From Delaware Online
Goldman Sachs’ expansion into retail lending is bringing a sliver of the investment bank’s operations into the credit card hot spot of Delaware.
Officials at the storied 150-year-old bank said they are securing a temporary lease for offices along the Wilmington Riverfront to house the company’s initial set of Delaware hires, estimated at 25 to 50 people.
The company plans to employ about 150 people in Wilmington at the end of next year, said Chantal Garcia, chief operating officer for Goldman Sachs’ Consumer Business.
Garcia declined to disclose the exact location of their initial office along the Riverfront, but noted it would be a small space. Later, the company will move to more expansive offices, she said.
“We have not yet determined … our long-term location, in part, because there are potential other businesses or partners within the firm that may be interested in co-locating with us,” Garcia said, noting that compliance operations might also expand into Delaware.
The news is certain to be welcomed by city and state officials, who have poured hundreds of millions of dollars over 25 years into a transformation of the Riverfront, once a declining industrial area.

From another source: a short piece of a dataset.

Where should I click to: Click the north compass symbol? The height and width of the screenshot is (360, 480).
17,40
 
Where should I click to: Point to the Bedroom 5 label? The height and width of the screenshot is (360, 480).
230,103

While today it features modern offices, apartments and restaurants, the revitalization of the city’s overall core has been plagued in recent years by a roller coaster of restructuring within the financial services industry.
Last year, the British bank Barclays moved 500 Riverfront jobs to New Jersey.
In June, Delaware officials announced plans to give the bank $2.5 million in taxpayer grants to create another 300 jobs in Wilmington.
Garcia said Goldman Sachs last week began conversations with the state’s private economic development agency about potential incentives.
She said Goldman Sachs is committed to Delaware, whether or not it receives taxpayer grants. She noted the company already has extended offers to a portion of what will be its new Delaware workforce.
Goldman Sachs’ officials chose Delaware over locations in Texas, Utah and Illinois, Garcia said, because of the state’s substantial pool of finance workers, its relatively low cost of living and its proximity to the bank’s headquarters.